15ª parte - Precisa ser diferente para valer a pena viver

Mudanças

            A casa estava estranha, faltava alguma coisa, olhou nos quartos, na cozinha e parou na sala, pelo vidro da janela conseguia ver uma árvore e entendeu que não faltavam coisas na casa dela. Era sua família que há muito tempo, sem querer, ela entendia, havia abandonado os sonhos.
            Ela tinha vivido momentos extraordinários, naquele final de semana e agora estava em casa, sozinha como sempre procurando algo. Sabia que era hora de dormir, tinha definido em seus planos, na sua mente, na forma como entendia as coisas que se obedecesse e cumprisse com seus deveres conseguiria tudo o que desejava.
            Compreendeu naquele momento que isso não bastava, queria muito conversar com os pais, mas com certeza estariam trabalhando ou com alguns amigos.

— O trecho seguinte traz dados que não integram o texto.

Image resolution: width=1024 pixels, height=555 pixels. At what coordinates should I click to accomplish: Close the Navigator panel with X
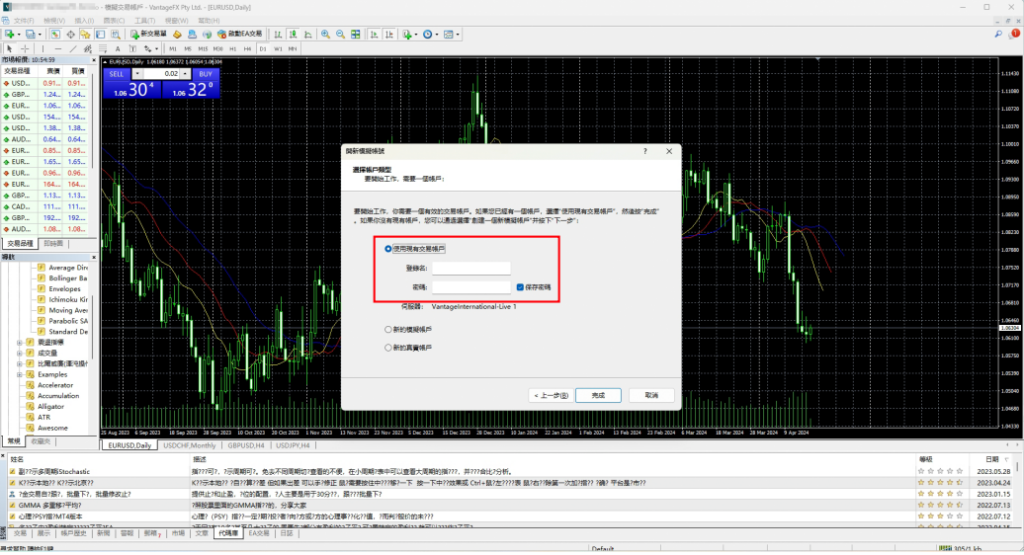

Foi engraçado quando se deu conta, de que havia acontecido algo maravilhoso consigo, mas nem passaria pela cabeça dos seus pais. Eles nunca sabiam de nada novo que acontecia com ela.
            Ainda estava em pé na sala quando alguém abriu a porta. Olhou rapidamente e se sentiu desconfortável, parecia que estava fazendo algo errado. Era sua mãe.
            - Maria. Está tudo bem? Miriam perguntou assustada, geralmente esse horário ela estaria dormindo, o que estava fazendo ali na sala.
            - Tudo bem, mãe. Por quê? Perguntou tentando parecer segura e para que a mãe entendesse que seria normal ela ficar na sala. Qual o problema? Só que ela estava com medo. Não conseguia sustentar um olhar por muito tempo, e sedia as pressões dos seus pais.
            - Achei estranho te encontrar a essa hora acordada.
            O olhar da mãe deixou Maria sem resposta, então foi para o quarto sem dizer nada.
            Ela gostaria de voltar e contar tudo para a sua mãe, de falar o que estava sentindo e como sentia falta dela, até foi à porta ficou parada por uns instantes, ouviu a mãe arrumar algo para comer e ouviu o pai chegando mais tarde... foi para o quarto.
Ligou o computador e entrou no facebook, viu que tinha uma mensagem in box.
- Leo?
“Oi Maria, tudo bem? Eu sou o Leo, seu amigo de classe. Nós conversamos no shopping na semana passada. Me add, please. Bj”
Ela ficou interessada, o Leo era bonito, inteligente, tinha gostado de conversar com ele, mas ele também era muito fechado. Adicionou ele no face e respondeu a mensagem.
“Oi Leo, eu estou bem. Já te add. E você, como está? A gente se vê na escola. Bj”.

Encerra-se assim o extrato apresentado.